Alone, Dead and Moving

 

My birthday's coming up. I'm worth it, aren't I?

It was sometime last summer when the idea of writing a zombie story that takes place within an abandoned baseball stadium. As some of you may know, I work (seasonally) at the Edinburg Baseball Stadium, home of the Edinburg Roadrunners – a minor league baseball team, apart of United League Baseball family. I’ve only worked for three seasons, going on my fourth this summer. I started off back in 2007 when it was the Edinburg Coyotes, before they reverted to the original team name. I worked at the toll collector, the janitor and now the clubhouse manager. Several stories and ideas spun from my years there. Back when I was toll collector, I realized just how easy it was to sell drugs while on the job. No one ever – especially the police – questioned a toll collector taking money in a dark parking lot of a stadium. So I wrote a story.

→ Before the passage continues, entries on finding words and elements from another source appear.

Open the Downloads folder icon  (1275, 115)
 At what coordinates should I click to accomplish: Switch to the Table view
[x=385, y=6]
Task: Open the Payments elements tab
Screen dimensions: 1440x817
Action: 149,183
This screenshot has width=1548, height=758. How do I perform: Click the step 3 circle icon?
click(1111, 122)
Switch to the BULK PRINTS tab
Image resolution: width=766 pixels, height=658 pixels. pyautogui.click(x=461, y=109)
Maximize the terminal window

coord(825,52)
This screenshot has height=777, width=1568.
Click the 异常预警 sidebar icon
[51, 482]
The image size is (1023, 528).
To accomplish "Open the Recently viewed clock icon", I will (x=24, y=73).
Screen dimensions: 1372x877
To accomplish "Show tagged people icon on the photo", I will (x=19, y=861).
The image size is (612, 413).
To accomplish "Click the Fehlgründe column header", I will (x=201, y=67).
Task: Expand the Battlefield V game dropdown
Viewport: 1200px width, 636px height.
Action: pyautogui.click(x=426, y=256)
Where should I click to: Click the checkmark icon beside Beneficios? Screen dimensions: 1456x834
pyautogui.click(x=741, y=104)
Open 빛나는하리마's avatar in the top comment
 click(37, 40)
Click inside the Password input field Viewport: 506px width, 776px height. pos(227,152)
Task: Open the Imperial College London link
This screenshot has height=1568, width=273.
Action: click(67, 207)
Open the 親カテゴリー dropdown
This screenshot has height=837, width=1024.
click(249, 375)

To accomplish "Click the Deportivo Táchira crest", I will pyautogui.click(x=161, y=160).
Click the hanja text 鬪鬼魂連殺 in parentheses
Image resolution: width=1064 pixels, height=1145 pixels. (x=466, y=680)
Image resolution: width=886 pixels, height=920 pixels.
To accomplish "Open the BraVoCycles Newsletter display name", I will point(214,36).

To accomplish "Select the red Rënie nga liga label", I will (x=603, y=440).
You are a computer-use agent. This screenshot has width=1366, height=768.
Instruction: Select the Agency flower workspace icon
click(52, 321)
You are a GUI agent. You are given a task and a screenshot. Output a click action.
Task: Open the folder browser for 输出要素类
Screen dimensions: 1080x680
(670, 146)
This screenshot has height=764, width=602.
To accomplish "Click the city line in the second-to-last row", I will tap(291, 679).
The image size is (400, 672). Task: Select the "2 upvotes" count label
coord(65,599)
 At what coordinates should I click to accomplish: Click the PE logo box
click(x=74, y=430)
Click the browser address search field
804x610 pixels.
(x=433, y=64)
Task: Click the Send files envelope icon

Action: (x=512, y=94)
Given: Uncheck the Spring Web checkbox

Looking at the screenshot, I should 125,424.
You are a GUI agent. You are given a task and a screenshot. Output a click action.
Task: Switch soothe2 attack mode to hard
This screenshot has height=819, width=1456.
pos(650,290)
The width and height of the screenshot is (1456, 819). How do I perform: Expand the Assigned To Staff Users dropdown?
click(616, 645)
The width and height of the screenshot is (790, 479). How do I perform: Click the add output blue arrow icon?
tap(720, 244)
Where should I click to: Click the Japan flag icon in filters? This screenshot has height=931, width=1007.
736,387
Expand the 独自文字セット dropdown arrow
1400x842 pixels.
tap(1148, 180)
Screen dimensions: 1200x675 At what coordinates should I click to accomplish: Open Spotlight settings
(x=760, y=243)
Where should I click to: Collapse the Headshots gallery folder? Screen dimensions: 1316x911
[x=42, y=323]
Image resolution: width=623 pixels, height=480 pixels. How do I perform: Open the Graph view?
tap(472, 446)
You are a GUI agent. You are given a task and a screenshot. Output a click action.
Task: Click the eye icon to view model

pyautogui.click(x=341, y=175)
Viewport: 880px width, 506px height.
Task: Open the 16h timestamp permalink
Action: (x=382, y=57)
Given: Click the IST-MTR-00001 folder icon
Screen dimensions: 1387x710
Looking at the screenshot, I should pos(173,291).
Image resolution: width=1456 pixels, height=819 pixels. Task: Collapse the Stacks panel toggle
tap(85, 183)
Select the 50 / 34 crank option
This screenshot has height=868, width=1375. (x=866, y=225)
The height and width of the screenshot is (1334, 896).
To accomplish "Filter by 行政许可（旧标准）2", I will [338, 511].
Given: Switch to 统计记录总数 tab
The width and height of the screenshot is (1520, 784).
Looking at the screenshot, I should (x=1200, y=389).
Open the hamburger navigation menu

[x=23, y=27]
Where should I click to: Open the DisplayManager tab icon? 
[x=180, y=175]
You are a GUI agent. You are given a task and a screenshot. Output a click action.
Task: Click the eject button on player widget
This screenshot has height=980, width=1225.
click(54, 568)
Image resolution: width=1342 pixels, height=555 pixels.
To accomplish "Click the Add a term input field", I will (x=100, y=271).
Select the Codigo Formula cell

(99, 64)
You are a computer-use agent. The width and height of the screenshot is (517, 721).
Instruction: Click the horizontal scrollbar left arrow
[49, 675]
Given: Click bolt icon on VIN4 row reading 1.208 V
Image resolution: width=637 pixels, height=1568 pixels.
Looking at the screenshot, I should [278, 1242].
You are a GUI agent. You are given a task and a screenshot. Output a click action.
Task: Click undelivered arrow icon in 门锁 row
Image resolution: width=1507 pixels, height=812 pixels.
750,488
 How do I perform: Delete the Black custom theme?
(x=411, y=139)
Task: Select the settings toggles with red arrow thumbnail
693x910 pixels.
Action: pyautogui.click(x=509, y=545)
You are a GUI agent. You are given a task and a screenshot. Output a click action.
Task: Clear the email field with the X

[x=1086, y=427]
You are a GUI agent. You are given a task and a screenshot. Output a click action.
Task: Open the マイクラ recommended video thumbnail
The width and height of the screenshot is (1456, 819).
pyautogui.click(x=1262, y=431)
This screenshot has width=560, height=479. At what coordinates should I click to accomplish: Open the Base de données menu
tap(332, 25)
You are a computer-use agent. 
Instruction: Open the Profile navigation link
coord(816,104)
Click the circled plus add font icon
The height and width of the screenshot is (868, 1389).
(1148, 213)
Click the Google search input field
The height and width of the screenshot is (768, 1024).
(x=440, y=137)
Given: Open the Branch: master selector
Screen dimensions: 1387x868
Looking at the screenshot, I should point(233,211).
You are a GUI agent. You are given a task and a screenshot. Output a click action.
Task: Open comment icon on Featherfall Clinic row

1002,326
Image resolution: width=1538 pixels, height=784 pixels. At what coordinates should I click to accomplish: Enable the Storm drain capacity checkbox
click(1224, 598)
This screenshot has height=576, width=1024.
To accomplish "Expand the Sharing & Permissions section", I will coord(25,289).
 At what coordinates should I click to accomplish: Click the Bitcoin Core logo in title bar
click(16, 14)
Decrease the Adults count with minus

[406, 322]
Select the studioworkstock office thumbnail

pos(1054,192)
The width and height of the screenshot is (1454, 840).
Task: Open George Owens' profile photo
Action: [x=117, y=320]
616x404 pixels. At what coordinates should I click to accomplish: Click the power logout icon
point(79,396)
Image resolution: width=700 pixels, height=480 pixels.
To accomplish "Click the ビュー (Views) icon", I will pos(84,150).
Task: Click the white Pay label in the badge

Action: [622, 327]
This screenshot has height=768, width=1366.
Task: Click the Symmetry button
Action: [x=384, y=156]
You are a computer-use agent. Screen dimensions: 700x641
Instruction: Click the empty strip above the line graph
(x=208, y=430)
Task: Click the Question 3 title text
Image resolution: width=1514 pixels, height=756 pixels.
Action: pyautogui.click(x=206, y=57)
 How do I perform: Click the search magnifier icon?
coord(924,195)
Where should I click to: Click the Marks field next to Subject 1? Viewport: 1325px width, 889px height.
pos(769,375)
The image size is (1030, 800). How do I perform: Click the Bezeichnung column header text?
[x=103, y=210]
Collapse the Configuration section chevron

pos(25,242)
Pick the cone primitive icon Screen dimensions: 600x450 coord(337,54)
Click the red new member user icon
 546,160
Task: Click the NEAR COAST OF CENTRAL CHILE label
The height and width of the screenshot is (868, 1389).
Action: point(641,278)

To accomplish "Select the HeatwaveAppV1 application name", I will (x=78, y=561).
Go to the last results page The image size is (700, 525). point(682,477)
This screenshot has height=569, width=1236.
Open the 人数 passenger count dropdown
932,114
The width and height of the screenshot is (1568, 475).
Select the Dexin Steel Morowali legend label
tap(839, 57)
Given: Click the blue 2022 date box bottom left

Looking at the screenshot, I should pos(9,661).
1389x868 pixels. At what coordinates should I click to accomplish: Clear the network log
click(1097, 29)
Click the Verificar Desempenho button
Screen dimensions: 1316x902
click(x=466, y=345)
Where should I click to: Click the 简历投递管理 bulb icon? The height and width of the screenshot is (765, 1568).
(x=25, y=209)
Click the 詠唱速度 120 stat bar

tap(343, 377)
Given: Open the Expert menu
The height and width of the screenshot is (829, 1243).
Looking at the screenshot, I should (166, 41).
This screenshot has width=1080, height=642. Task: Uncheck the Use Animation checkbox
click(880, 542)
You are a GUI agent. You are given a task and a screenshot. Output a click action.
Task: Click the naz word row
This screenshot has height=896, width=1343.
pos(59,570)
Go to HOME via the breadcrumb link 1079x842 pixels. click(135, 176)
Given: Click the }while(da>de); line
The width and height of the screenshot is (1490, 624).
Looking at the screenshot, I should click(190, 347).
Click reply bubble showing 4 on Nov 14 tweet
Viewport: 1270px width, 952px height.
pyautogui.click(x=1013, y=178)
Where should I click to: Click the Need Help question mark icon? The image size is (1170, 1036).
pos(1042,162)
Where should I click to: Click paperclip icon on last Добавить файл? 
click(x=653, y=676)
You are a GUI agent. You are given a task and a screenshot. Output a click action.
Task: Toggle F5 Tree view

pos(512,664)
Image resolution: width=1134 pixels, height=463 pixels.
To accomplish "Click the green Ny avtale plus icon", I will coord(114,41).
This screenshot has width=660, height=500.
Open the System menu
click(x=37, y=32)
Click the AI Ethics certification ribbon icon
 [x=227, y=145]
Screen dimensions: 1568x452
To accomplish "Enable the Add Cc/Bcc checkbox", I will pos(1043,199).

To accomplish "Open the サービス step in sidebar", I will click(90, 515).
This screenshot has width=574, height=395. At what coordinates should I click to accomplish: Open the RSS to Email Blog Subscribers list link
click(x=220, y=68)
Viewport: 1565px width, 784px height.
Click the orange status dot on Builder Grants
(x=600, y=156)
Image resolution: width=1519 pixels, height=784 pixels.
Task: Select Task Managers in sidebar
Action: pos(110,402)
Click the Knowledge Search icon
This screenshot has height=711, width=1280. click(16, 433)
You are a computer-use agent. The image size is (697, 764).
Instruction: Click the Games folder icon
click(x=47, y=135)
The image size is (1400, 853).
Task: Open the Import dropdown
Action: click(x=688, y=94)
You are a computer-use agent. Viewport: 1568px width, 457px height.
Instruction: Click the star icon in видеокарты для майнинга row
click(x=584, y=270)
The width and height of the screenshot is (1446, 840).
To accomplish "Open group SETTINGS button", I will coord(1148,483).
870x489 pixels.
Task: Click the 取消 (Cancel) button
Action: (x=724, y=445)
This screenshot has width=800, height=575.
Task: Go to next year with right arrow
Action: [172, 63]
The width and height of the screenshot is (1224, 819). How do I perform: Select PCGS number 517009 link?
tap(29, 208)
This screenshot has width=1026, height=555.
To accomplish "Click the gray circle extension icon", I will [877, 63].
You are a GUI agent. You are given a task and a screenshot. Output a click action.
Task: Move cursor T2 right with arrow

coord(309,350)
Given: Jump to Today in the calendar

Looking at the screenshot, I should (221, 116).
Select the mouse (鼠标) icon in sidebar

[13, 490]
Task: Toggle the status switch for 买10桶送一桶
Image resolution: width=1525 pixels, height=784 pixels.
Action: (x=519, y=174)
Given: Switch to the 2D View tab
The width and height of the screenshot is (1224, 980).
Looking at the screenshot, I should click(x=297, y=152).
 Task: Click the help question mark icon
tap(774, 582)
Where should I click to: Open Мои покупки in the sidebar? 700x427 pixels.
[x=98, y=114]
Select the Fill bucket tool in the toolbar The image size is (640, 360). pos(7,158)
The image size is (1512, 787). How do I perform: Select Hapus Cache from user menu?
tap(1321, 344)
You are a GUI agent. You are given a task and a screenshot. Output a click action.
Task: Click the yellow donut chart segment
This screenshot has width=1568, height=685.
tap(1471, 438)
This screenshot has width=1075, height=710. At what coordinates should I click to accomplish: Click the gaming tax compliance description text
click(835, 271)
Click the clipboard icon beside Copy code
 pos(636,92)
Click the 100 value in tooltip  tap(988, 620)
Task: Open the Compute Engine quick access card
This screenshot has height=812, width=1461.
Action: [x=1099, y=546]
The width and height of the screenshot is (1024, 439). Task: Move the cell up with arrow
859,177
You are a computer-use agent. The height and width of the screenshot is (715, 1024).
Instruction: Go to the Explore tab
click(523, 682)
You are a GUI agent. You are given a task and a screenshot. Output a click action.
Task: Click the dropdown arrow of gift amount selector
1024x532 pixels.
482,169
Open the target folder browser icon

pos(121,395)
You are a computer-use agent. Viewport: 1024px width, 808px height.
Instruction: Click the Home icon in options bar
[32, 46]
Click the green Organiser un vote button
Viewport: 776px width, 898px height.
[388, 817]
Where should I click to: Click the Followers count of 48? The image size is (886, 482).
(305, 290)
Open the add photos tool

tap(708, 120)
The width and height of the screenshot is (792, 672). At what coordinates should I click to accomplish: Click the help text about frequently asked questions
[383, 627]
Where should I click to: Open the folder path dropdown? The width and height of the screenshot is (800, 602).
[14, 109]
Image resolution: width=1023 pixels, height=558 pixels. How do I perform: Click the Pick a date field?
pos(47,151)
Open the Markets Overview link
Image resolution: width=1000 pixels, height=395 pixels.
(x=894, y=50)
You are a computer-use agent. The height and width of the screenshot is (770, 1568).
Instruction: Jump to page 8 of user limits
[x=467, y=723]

Because most of my work last year took place at night, I walked back and forth between the clubhouses. Once alone, I allow my imagination to run rampant, which it did. I started seeing zombies everywhere, imagining a group of survivors living there. It was a good place, too. Plenty of places to sleep, walk in freezers filled with food and drink, a water filtering system, bathrooms and showers. So the writing project I quipped “Zombies in the Outfield,” started festering. I’m proud to say that I started writing the story earlier today.

Written in a first person narrative, the story follows six survivors as they make sense of the newfound world they’re residing in. Of course, tensions start to rise when it is brought into question who the real person in charge is.

Oh well. I’m gonna hold back on the details and head back to writing. I just wanted to post something about what I’m doing.